I find that the same needs to be applied when you lead people in worship.
But what is vocally leading?
Simply put, it’s where you say out loud the next part of the song that you’re wanting to head, usually in the form of saying the first line of that part.
When you vocally lead people to where you want to go, it serves two purposes. The main purpose is to give a signal to your musicians as to where you are taking the song, hopefully in tune with the Holy Spirit as to what God wants in the worship directed to Him. The second reason is often overlooked, but by leading the worship team vocally, you also end up leading the congregation as well. Two birds, one stone saying ensues…

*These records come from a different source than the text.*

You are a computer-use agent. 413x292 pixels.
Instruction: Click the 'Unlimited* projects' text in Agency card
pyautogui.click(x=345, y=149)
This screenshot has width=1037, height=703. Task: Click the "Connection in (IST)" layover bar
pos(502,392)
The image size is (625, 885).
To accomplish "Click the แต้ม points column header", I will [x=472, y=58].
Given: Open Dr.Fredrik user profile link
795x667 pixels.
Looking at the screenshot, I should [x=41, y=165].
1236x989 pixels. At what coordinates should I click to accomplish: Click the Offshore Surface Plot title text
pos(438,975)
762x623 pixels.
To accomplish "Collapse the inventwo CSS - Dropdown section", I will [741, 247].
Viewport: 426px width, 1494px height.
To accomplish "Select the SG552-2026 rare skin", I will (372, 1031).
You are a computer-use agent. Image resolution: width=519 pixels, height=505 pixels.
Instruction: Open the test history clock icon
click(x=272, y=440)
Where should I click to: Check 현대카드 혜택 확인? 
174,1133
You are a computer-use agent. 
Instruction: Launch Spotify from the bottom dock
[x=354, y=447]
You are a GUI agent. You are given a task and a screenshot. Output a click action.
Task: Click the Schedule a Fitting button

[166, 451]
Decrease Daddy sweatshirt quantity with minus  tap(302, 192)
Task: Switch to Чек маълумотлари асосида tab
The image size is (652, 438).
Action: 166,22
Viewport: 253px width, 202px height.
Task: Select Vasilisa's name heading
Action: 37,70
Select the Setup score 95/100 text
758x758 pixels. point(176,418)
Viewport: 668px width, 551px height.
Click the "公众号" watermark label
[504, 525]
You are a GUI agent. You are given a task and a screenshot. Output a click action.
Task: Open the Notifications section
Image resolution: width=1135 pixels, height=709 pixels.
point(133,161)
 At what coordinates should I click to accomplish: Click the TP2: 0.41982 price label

Often the worship team sets up a myriad of hand signals designed to direct the team to different parts of the song. These are very useful, especially where space between parts is limited, or if there is a sense of quiet reflection and it might be difficult to vocally lead the next part of the song sensitively. But it needs to be coupled with strong vocal leading.
As a guitarist, I don’t have hand signals, but foot signals. My foot signals won’t actually lead the team to different parts of the song, but instead instructs whether I’m wanting to bring up the dynamics of the song, or bring it down to quiet and possibly bring a close to the song. Leading to the different parts have to either be vocally lead, or I have to launch into the next part and do the first line or so as a solo, which sometimes works just fine.
So, how do I vocally lead?
As you arrive at the end of a chorus, or verse or chorus, and some direction is needed, stop singing (whilst allowing the congregation and backing vocals to carry the song) and simply say the line of the next part you are feeling the Holy Spirit is leading you. As an alternative to simply saying it, build it into a tune, so that you are almost singing the direction you wish to head. It really is that simple. Remember, you don’t have to sing everything. You can stop and lead everyone, including the congregation, into the next part of the song.
Why is it important?
As mentioned, it leads your fellow musicians, as well as the congregation. But it also allows you to move away from what I call ‘prescribed worship’, where the order of the parts of the song is already decided on and practiced. It doesn’t necessarily lend itself to any adjustment or freedom, to be lead by the Spirit, to repeat a verse, or sing another chorus or even head to a new song altogether. It is important to be able to be free enough to allow for this, to adapt with how the congregation is engaged, and to feel God’s presence, and by vocally leading during these times, the music team and congregation can follow you with confidence as they worship.